While activating CD8 T cells with anti-CD3/CD28, they should enlarge/blast.
Having control without stimulation should help at figuring it out.
Another possibility that often happens with beads is that it could represent T cells still attached to beads. It could also represent doublets of cells if you did not select singlets.
it looks like your question did not get fully answered yet. As a note, it would be helpful to know which timepoint post stimulation your plot represents (1 day? Multiple days?), but basically the answer to your question is two-fold:
First, unless you remove the beads from your culture, you will actually see the beads on your cytometer when running the sample, i.e. the lower population probably contains your stimulation beads.
Second, some of your cells will die during the stimulation and as a result change scatter, and typically these dying cells will shift to being FSC-low (not all though, which is why it is essential to have a live-dead marker).
So the population that is higher on FSC are your T cells. You would expect to have some blasts as well, so make sure that you include the FSC-SCC high cells as well.

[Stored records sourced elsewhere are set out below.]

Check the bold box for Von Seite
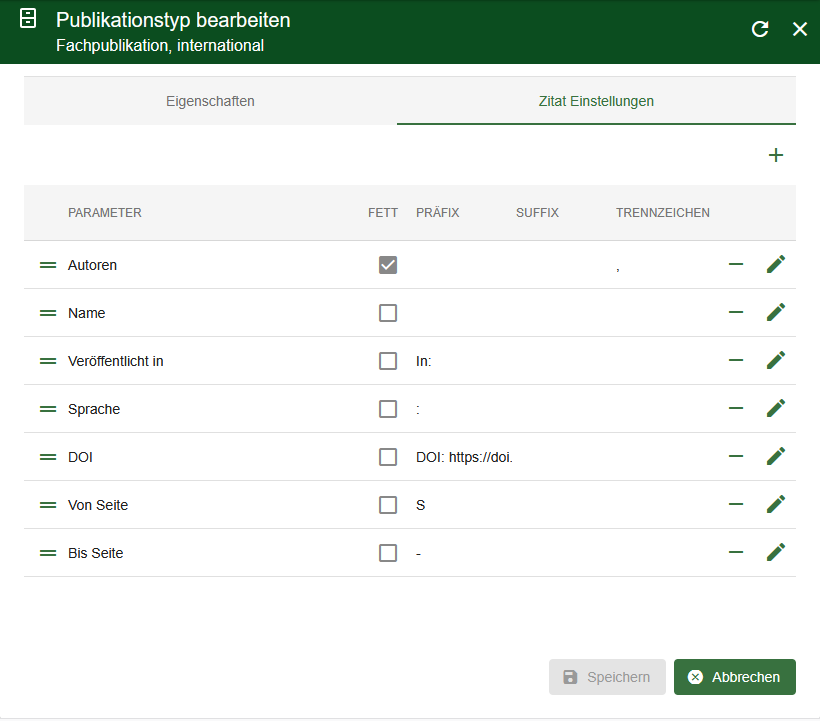 388,505
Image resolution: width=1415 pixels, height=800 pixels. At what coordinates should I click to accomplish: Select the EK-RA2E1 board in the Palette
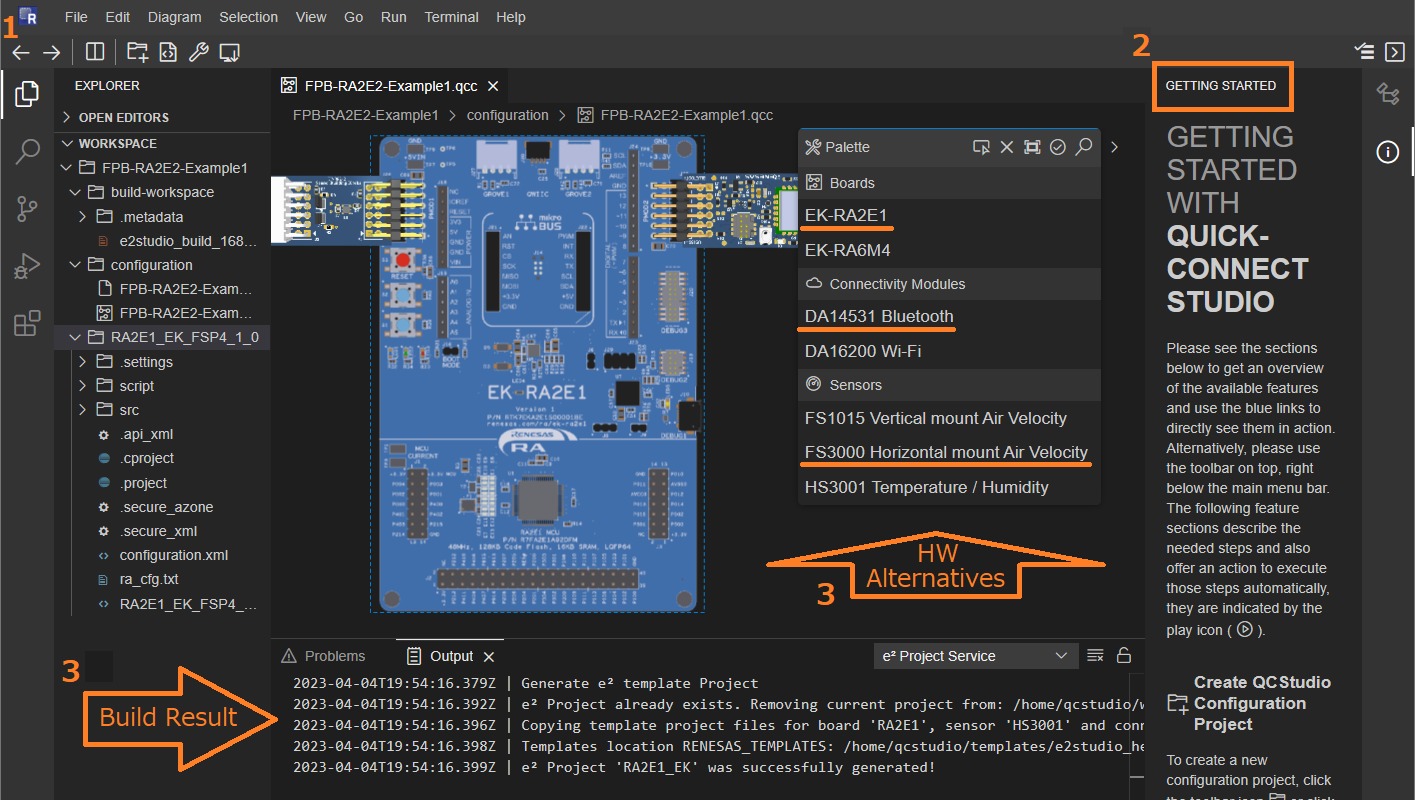[846, 214]
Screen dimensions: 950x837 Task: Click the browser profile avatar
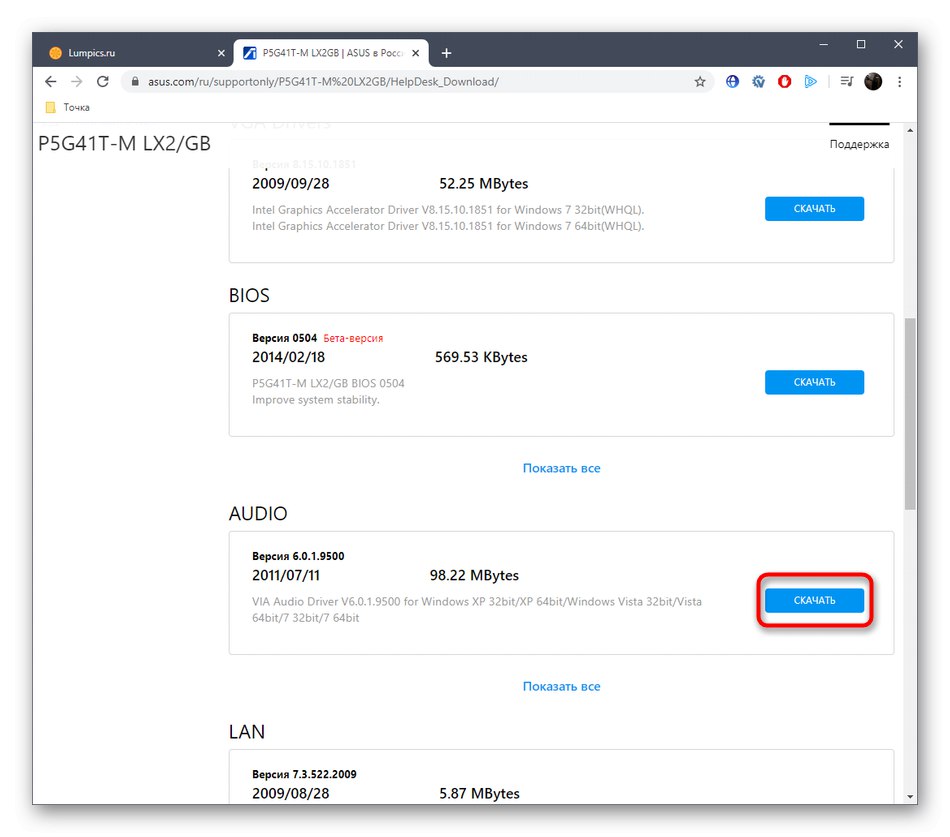tap(873, 81)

We also observed this phenomenon after stimulation of CD4 T-cells with immobilized anti-CD3 and anti-CD28 antibodies (no beads are attached!!!). We believe that enlargement is to be expected due to the activation of the T cells as cytosolic protein synthesis and gene transcription increase. By just gating on enlarged T cells you might discover that their activation profile is more pronounced (cytokine expression or expression of activation markers).